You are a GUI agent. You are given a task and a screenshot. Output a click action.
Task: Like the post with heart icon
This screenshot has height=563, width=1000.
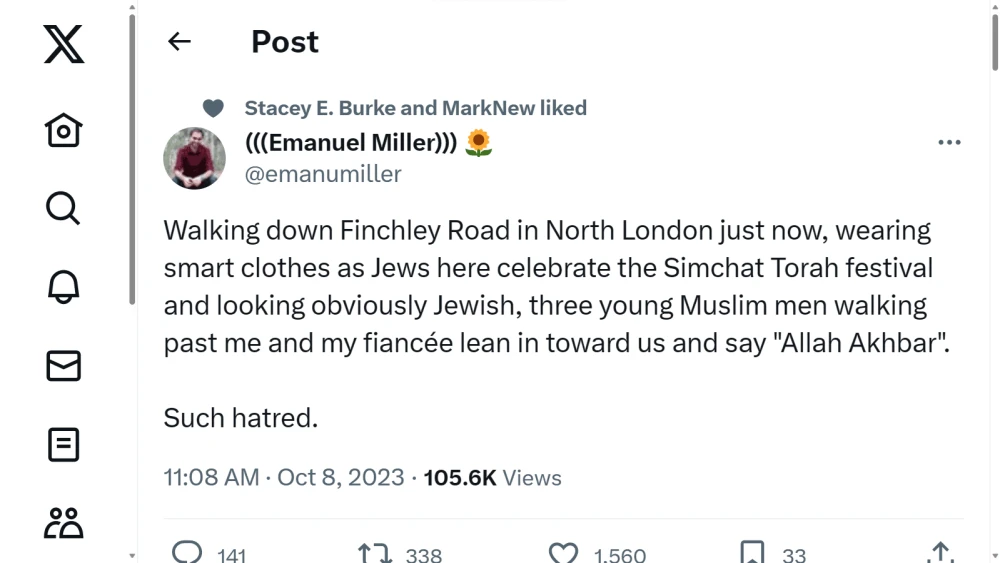[564, 553]
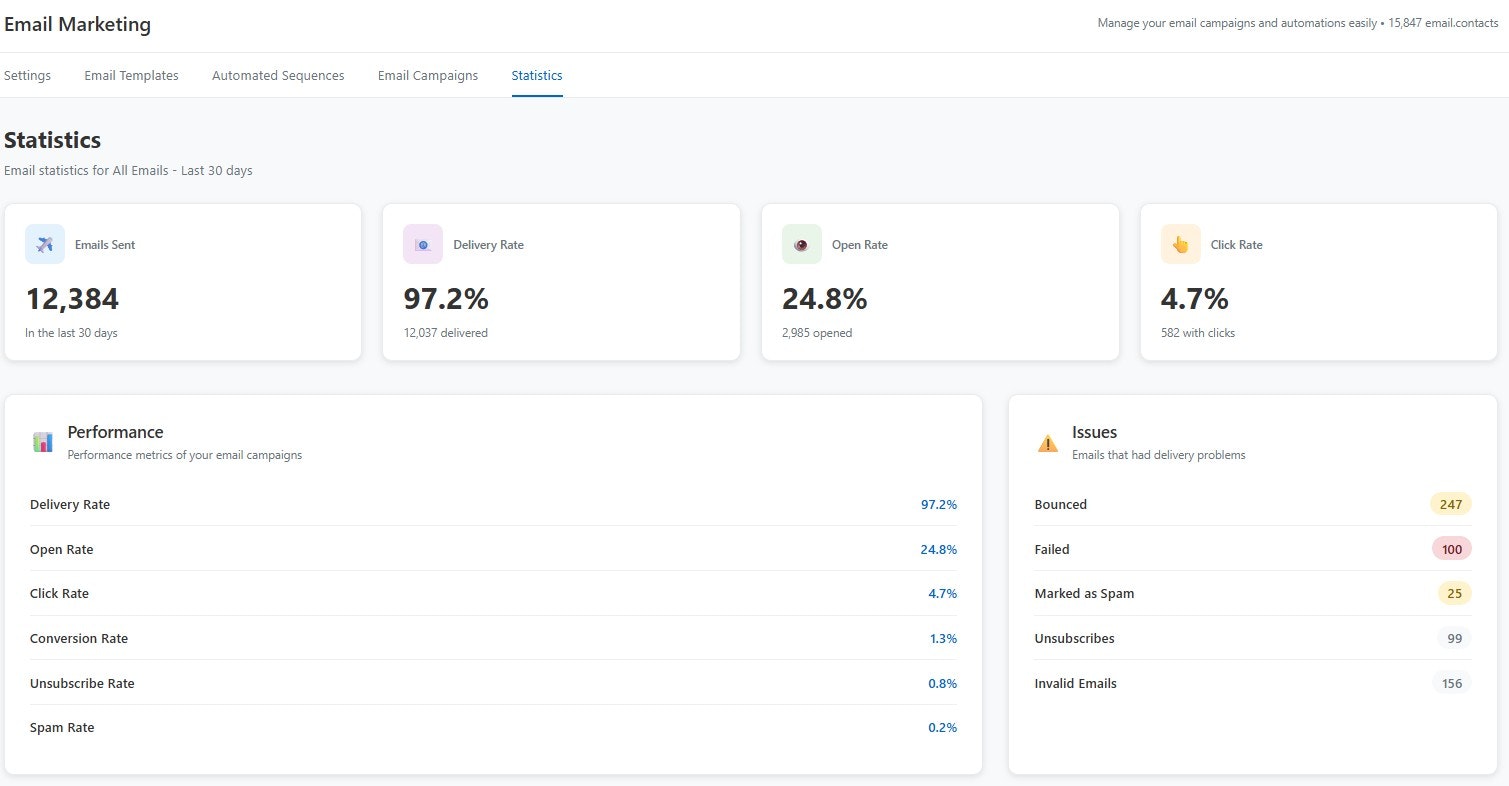
Task: Click the Open Rate eye icon
Action: [801, 243]
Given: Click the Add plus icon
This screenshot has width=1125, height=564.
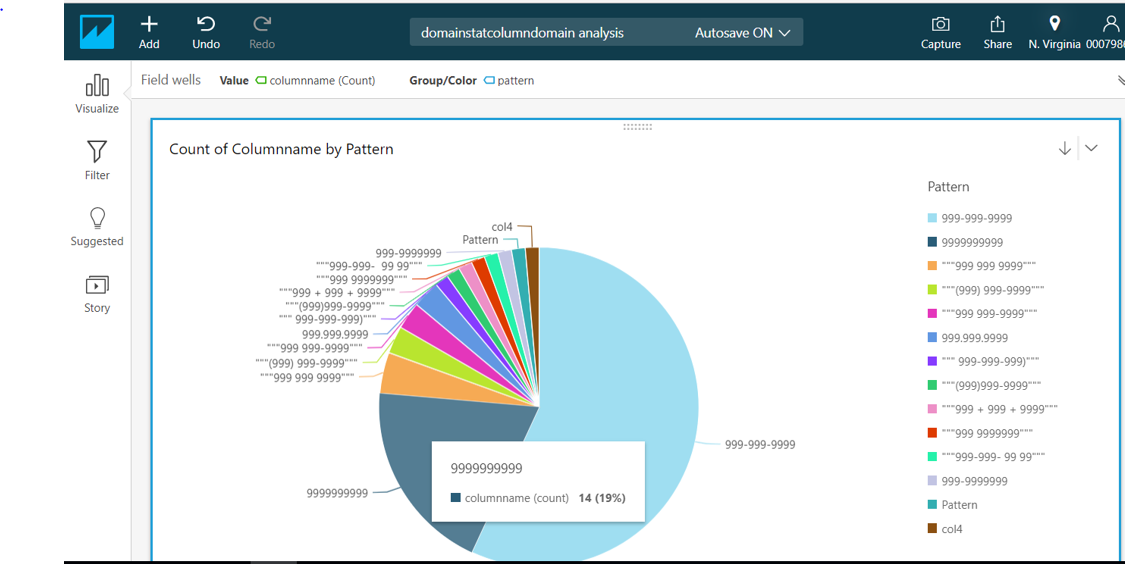Looking at the screenshot, I should 149,24.
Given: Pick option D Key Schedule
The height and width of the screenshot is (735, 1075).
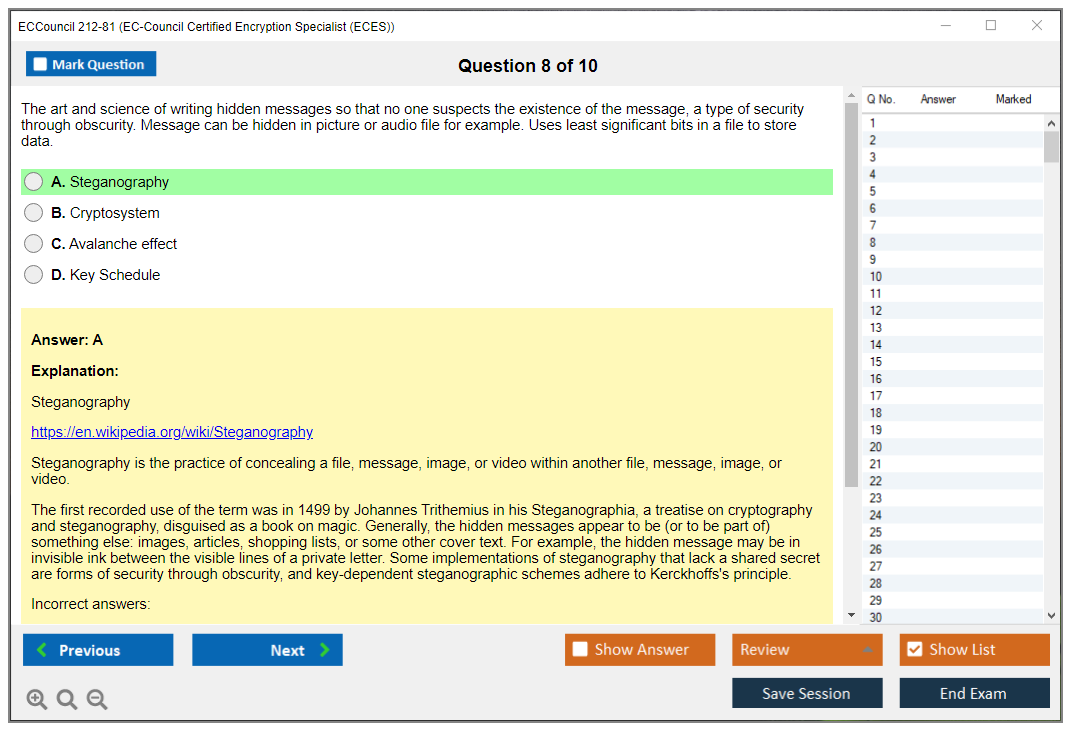Looking at the screenshot, I should pos(34,275).
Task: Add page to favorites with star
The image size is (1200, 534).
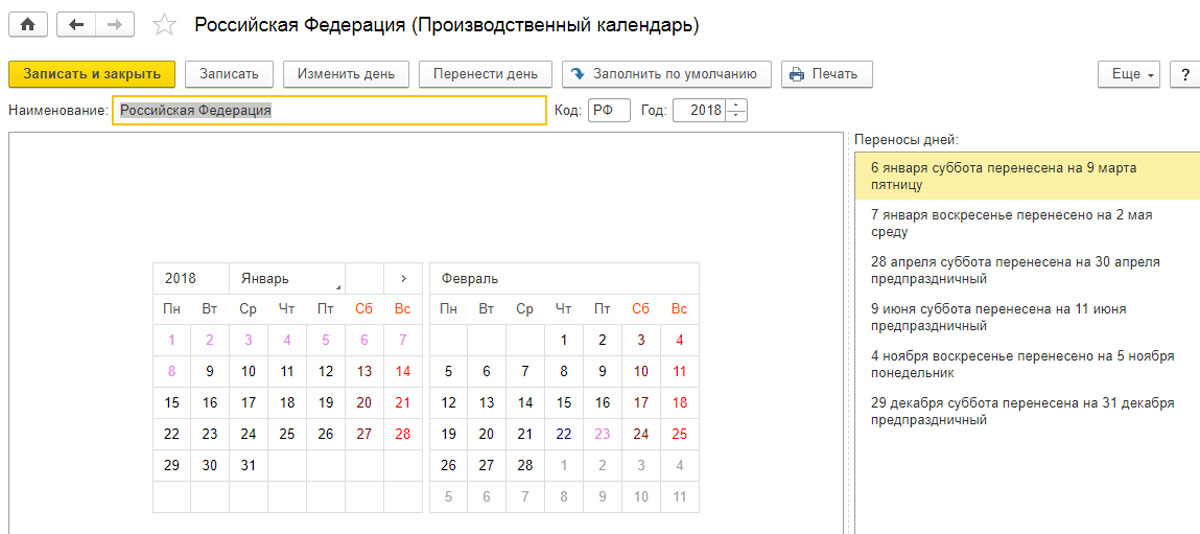Action: coord(163,25)

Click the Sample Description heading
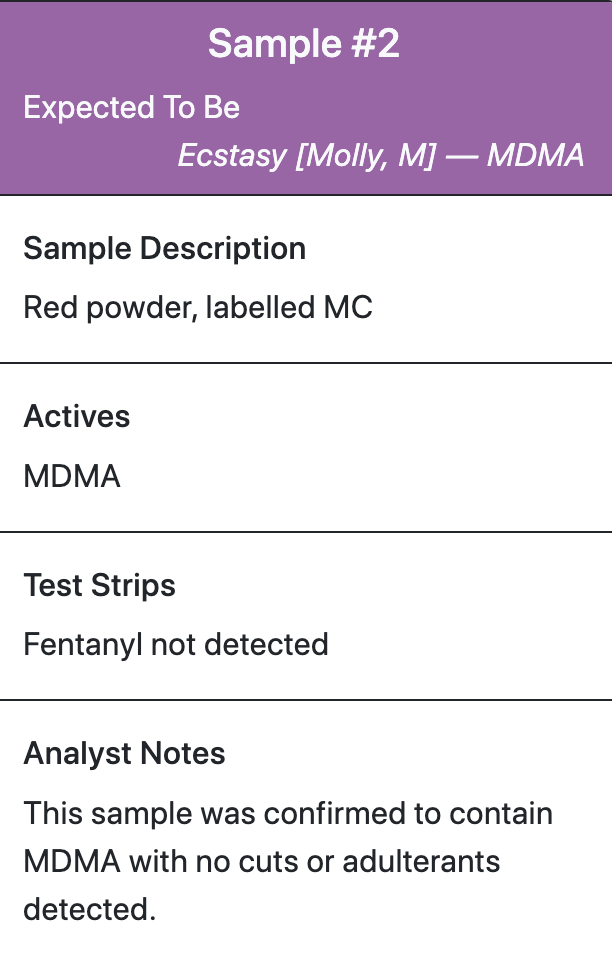click(164, 249)
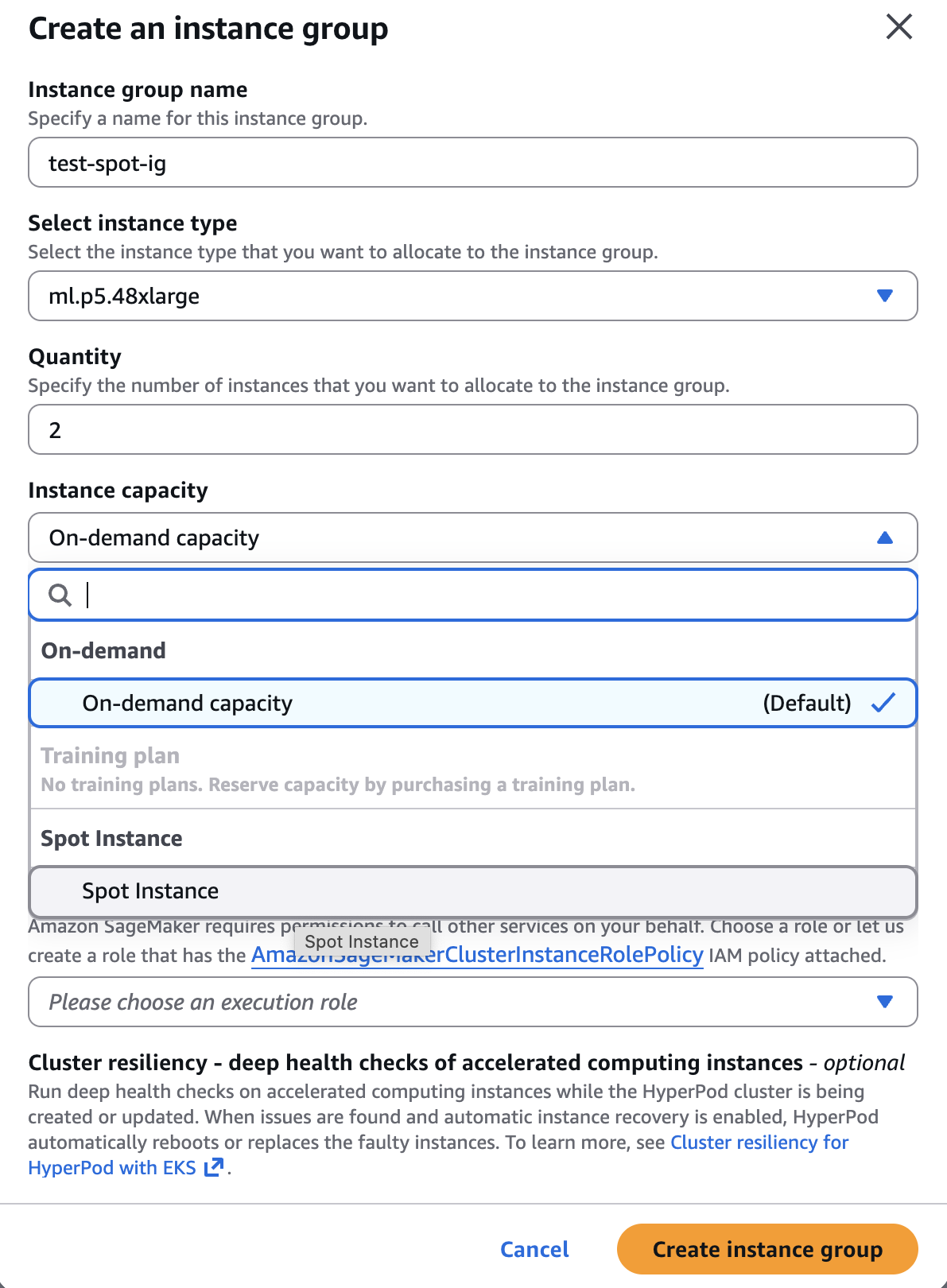
Task: Click the Instance group name field
Action: tap(472, 163)
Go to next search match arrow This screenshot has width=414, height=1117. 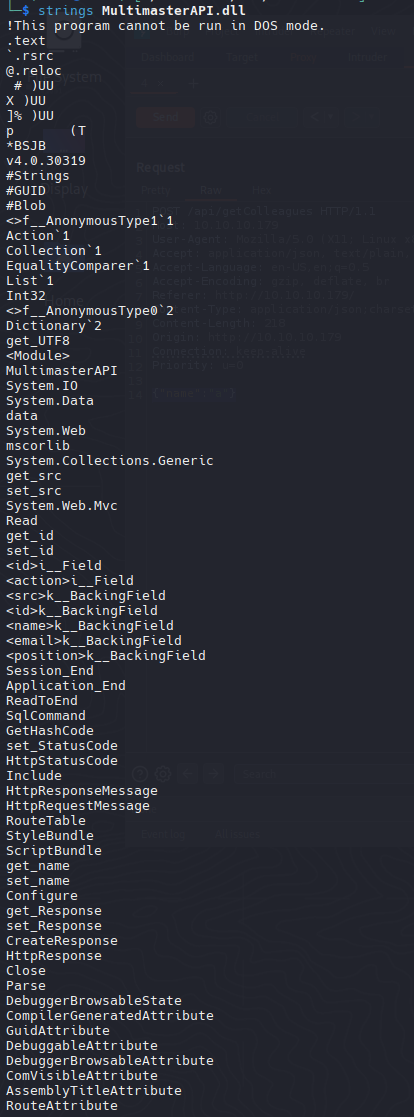point(213,774)
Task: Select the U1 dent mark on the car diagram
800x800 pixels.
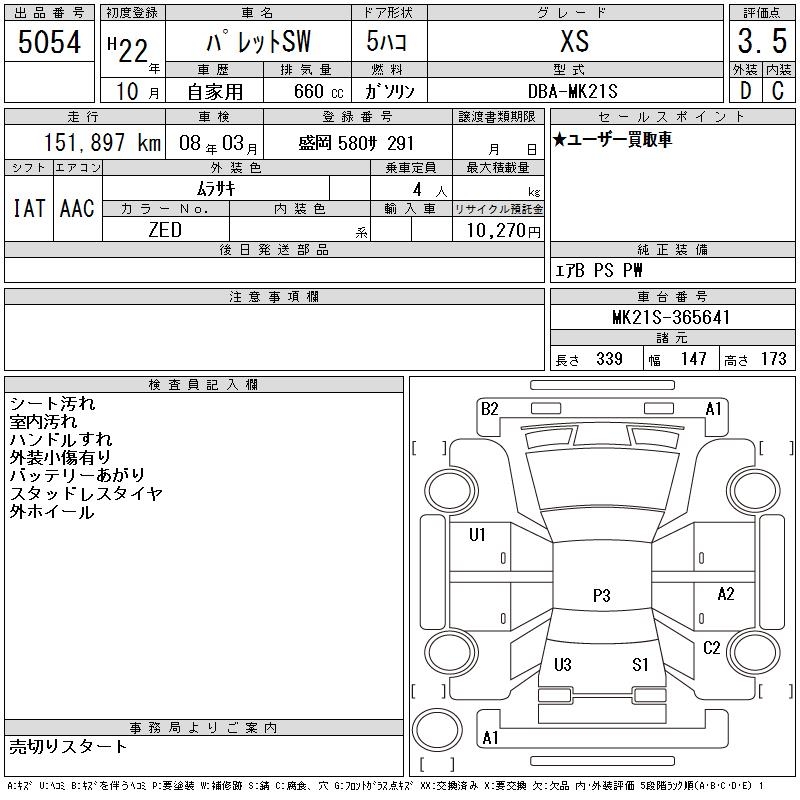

• _What to work on_:
Return the rows word for word, starting at the line that contains "Given: Click the Add plus icon" and ending at the line that contains "Action: coord(163,25)", both lines included. Leave the pictures out.

• _Complete answer_:
Given: Click the Add plus icon
This screenshot has width=1125, height=564.
Looking at the screenshot, I should 149,24.
Given: Pick option D Key Schedule
The height and width of the screenshot is (735, 1075).
Looking at the screenshot, I should pos(34,275).
Task: Add page to favorites with star
The image size is (1200, 534).
Action: coord(163,25)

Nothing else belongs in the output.